Released in 1993, this film was made by Johnson as a way of trying to think about and get a handle on his situation as someone who is a member of the 1% club, yet has done nothing to earn his way into that select group. The film spends some time looking at the Johnson family, but is primarily concerned with interviewing ten of Johnson’s extremely wealthy friends. Included in this list are the daughter of media mogul and former NYC mayor Michael Bloomberg (Georgina), the great-grandson of Kaiser Wilhelm II (Carlo von Zeitchel), a Vanderbilt heir (Josiah Hornblower), and, who would have guessed, Ivanka Trump.
As a follow-up to watching the film each student determined who he thought was the most and least happy of the ten. One might think that given a group of young adults who are multi-millionaires it would have been a ten-way tie, yet the film portrayed many of them as growing up with so many wealth-related difficulties that the word ‘happiness’ wasn’t really a part of their worlds. For a number of them, their primary emotion was fear – fear of upsetting their families, fear of losing their money, fear of not knowing how to react to being so wealthy.
The people that my seniors focused on as being the most happy were those who were comfortable in their own skins and yet did not seem like elitist snobs. High marks went to both Georgina Bloomberg, who left behind big city politics in favor of horse jumping and philanthropy, and Ivanka Trump, who gained real sympathy by talking about how tough it was as a ten year old to find out about her parents’ impending divorce from the cover of the New York Post.
On the other hand, Italian baron Cody Franchetti, New York socialite Stepanie Erclkelents and A & P heiress Juliet Hartford were all quite comfortable with their situations, yet their almost clueless separation from the common person, paired with their almost pathological hedonism, made them fairly contemptable to my guys.
Several of Johnson’s friends were truly wounded by their state in life and tried their best to be just regular people.
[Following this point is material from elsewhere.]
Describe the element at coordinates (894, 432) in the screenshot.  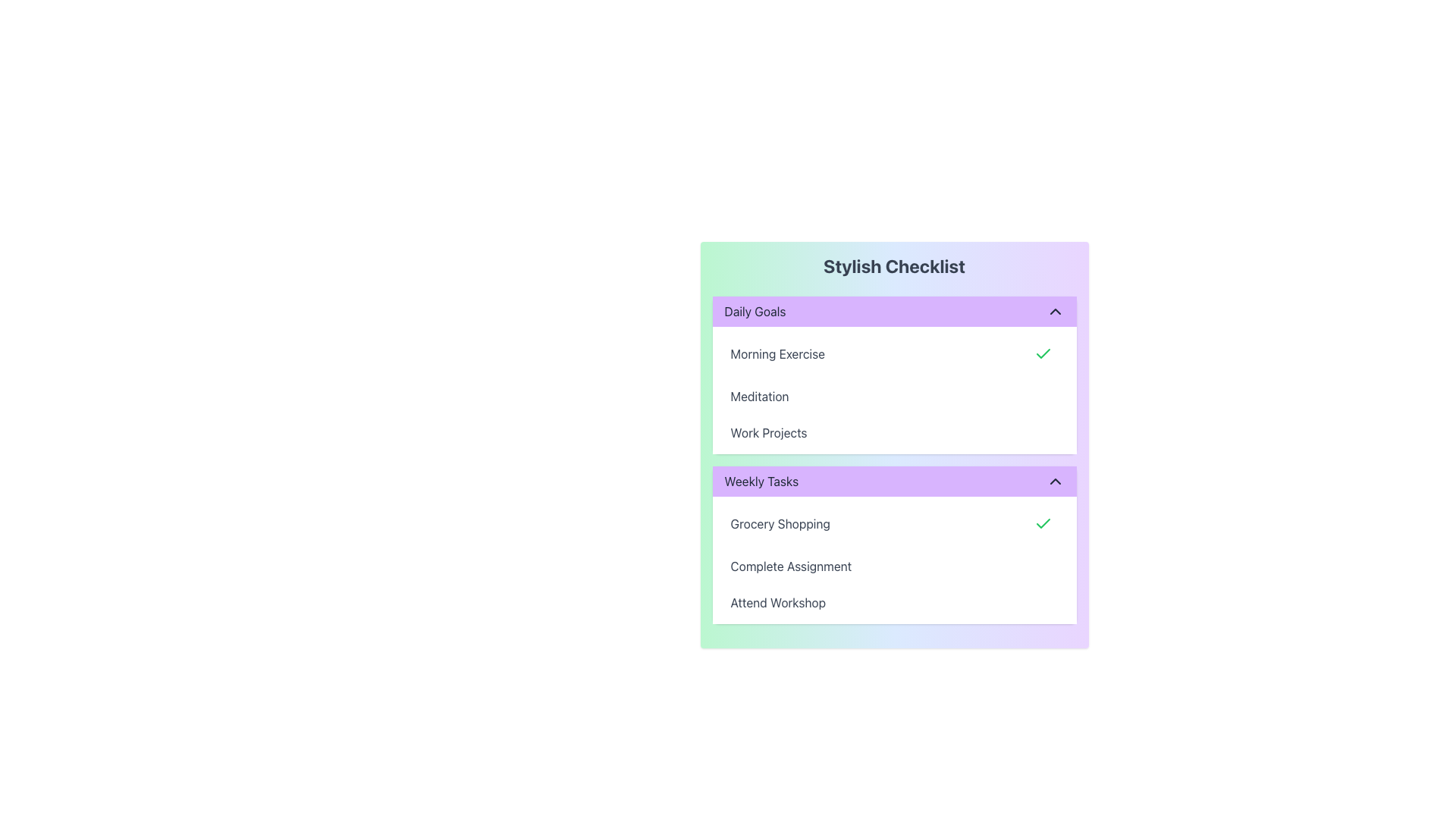
I see `the third checklist item labeled 'Work Projects' in the 'Daily Goals' section` at that location.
S.I. Newhouse IV, heir to the Condé Nast publishing house (Vogue, GQ, The New Yorker, etc.) planned to mark out his own path by earning a Ph.D., while Josiah Hornblower found that spending time as a laborer was a better aid in helping him to find a moral compass than being with his peers in the wild night-life crowd at the ironically named Conscience Point Night Club in the Hamptons.
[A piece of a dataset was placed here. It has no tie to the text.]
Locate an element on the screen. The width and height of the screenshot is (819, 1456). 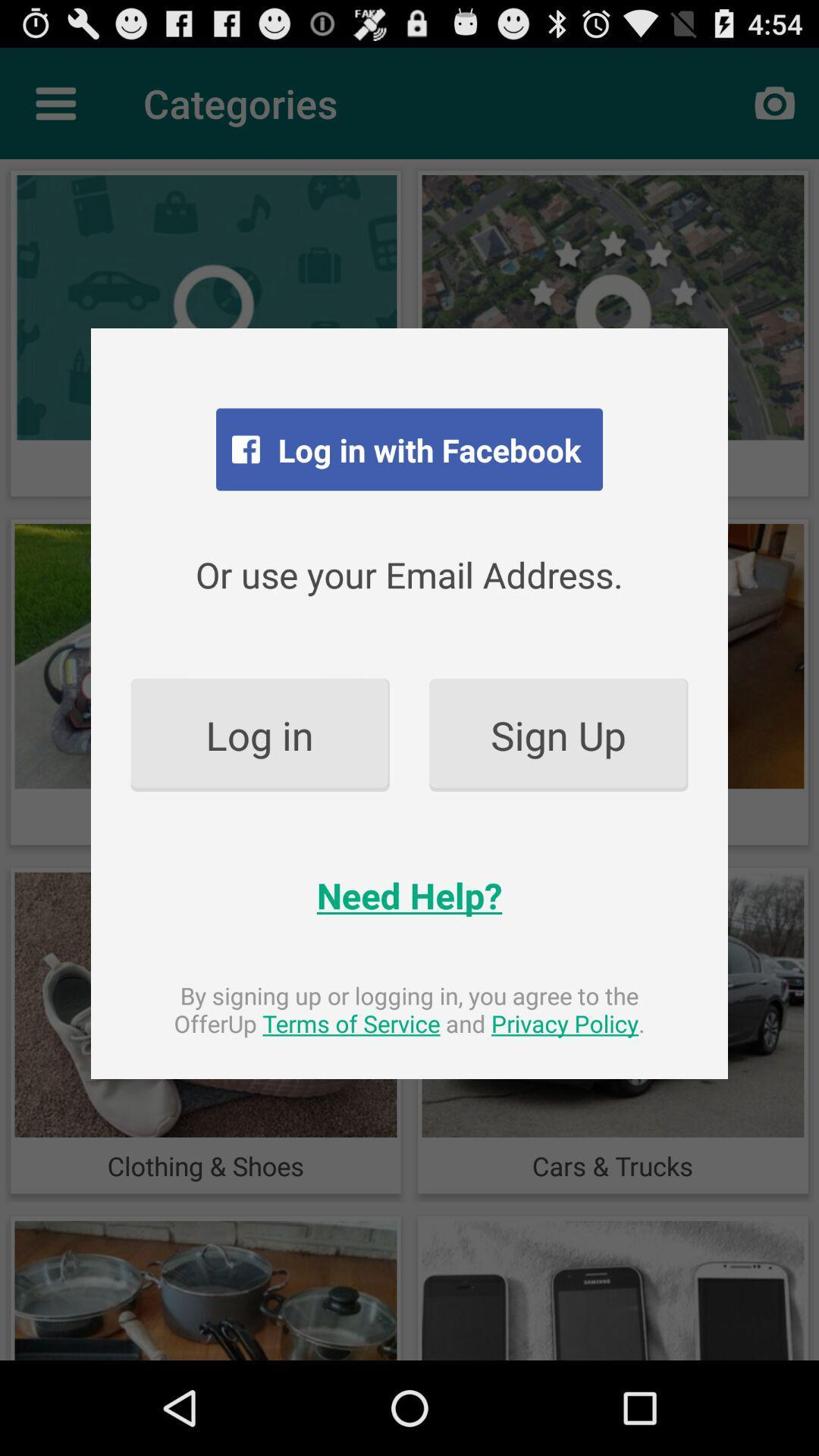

As a closing exercise to our look at the lifestyles of the rich and famous each of my students thought and wrote about one final question: “Would you trade places – everything: parents, siblings, bank accounts, friends, schools, etc. – with any one of these people; and why or why not?” Since their journals are private I have no way of knowing how they answered, but I’m pretty sure that I can guess the results. And I’m also guessing that some of Jamie Johnson’s friends might be willing to make that switch.